The idea of the cleaml-k8s -glue is that the glue will launch a job on the k8s cluster only if it is sure there are enough resources to actually spin the job now (as opposed to, sometime in the future), this means the priority and order are kept on the cleaml queue, as the glue will not pop a job unless it will be executed momentarily.
Make sense ?
Since k8s has no real priority/order the scheduling order is not guaranteed form this point.
K8s can schedule pod with different priorities. So maybe no real scheduling means there is no ClearML scheduling after applying pod to k8s.
only if it is sure there are enough resources to actually spin the job now
In 1.0.2 version, I do not find any logic about checking k8s resource in k8s.py. Does it will implement in the future?
Hi FloppyDeer99 ,
I'm not sure what you mean by "real" - using the k8s glue you can control the pod/job template and using that enforce node selectors etc. What do you mean by docker image verification?All in all, it all seems like stuff that can be easily added and/or modified
What is meaning of ‘the scheduling is done before that’? Does it mean the ClearML will schedule the task for me?
README introduces that no real scheduling when using Kubernetes. But I think no matter launch a Pod or Job that the Pod will be scheduled through k8s scheduler exception specifying the nodeName in Pod specification. This confuses me a lot. What is the meaning of no real scheduling I don’t understand no verification of docker image
K8s can schedule pod with different priorities.
I'm not sure I agree here, could you refer me to the docs on this ability in k8s ?

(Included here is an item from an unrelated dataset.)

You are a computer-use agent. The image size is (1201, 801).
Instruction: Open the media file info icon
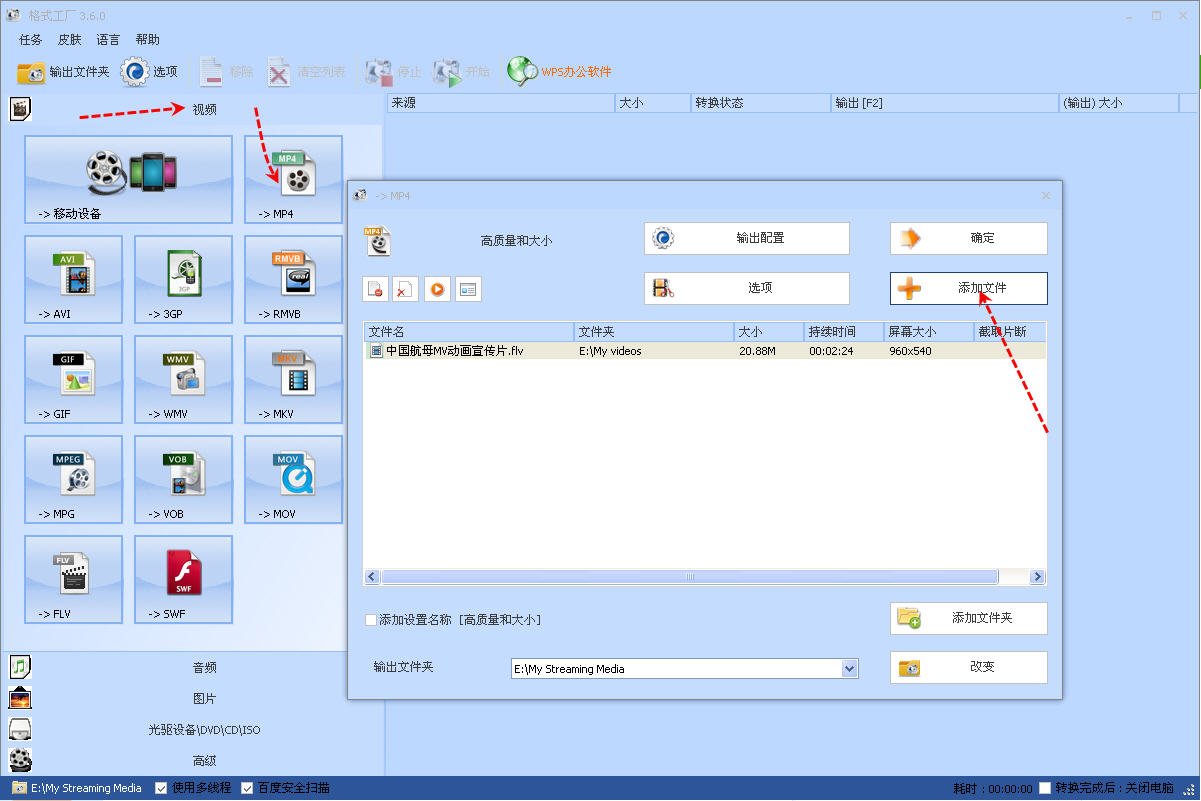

So maybe no real scheduling means there is no ClearML scheduling after applying pod to k8s.
That is correct 🙂
Does it will implement in the future?
Yes, this is enterprise feature, in the community you can specify --max-pods limit (which will cause it never to pull a job if it hits the max-pod limit)

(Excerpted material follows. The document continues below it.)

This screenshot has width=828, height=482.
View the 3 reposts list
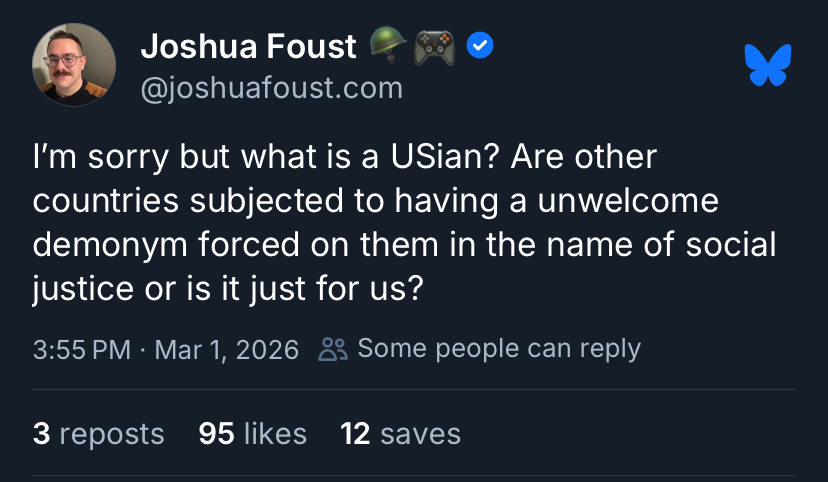coord(98,433)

Regarding #1, there is not scheduling once execution reaches the k8s cluster, but the scheduling is done before that, using the glue.
I think that in the paid tier there is support for dynamic GPU scheduling that allows you to specify allocation requirements on the task.
And no real scheduling in README exactly means that ClearML will not do scheduling for task which may provided in paid tier? In other words, Kubernetes will schedule the Pod for me. Is it right?